What is asked —
Would you print, word for word, the lines of the material below from the line containing "Given: Open Model Marketplace in the Org menu" through the final line of the material?
══ Available data
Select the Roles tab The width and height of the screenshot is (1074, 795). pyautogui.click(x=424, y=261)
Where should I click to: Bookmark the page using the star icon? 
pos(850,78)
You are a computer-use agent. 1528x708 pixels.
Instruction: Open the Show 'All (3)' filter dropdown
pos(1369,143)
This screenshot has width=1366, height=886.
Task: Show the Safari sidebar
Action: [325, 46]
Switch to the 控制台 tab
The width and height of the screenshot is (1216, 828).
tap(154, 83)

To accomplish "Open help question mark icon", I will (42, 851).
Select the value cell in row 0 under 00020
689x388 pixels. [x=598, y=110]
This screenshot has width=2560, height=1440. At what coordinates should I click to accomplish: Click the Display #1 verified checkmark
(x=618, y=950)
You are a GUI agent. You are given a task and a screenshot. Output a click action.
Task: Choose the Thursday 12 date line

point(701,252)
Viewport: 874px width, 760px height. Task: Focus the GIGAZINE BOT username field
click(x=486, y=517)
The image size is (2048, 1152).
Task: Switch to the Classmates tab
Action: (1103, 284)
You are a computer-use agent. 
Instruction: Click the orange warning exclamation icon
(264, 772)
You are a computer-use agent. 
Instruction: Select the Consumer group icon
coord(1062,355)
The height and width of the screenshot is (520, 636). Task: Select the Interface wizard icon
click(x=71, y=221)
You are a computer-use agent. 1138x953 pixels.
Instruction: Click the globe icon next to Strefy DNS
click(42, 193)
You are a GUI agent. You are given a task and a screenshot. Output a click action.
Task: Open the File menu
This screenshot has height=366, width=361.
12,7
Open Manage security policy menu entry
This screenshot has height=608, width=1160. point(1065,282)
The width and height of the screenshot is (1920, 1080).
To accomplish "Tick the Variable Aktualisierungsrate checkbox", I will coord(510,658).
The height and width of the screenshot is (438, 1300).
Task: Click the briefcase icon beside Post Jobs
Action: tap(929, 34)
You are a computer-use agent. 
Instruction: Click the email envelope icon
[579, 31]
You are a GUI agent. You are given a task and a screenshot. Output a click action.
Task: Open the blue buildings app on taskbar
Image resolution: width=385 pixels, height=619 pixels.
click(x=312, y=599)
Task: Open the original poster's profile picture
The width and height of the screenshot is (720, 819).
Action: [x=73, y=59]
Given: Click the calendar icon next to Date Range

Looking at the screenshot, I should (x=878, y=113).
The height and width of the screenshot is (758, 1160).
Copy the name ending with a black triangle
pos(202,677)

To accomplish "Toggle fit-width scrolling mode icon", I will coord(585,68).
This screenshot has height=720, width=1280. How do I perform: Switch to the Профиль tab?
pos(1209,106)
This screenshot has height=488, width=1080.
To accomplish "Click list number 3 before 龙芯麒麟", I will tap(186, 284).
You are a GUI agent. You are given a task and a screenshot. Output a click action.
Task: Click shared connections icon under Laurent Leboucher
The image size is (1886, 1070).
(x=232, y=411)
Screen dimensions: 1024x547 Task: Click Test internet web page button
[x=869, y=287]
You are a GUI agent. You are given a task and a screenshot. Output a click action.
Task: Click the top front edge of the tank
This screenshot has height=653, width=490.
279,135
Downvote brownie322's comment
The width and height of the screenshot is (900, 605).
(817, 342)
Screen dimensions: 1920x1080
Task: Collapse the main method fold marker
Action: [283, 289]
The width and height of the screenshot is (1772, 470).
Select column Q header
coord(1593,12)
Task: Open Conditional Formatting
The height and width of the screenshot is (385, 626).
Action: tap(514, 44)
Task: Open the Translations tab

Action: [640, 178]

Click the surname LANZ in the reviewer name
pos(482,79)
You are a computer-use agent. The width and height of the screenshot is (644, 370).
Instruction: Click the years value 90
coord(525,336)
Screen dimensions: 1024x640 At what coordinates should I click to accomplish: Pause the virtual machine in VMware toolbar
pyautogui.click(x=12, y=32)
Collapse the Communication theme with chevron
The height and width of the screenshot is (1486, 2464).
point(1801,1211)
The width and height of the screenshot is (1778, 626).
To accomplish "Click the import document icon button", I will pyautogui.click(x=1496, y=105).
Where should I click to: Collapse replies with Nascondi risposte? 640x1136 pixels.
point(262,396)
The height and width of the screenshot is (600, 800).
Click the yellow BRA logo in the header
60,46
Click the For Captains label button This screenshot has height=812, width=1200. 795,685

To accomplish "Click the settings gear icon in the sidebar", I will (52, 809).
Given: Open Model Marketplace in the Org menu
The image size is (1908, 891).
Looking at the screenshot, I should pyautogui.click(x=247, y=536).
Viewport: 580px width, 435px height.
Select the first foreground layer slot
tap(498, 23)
════
The answer —
Given: Open Model Marketplace in the Org menu
The image size is (1908, 891).
Looking at the screenshot, I should pyautogui.click(x=247, y=536).
Viewport: 580px width, 435px height.
Select the first foreground layer slot
tap(498, 23)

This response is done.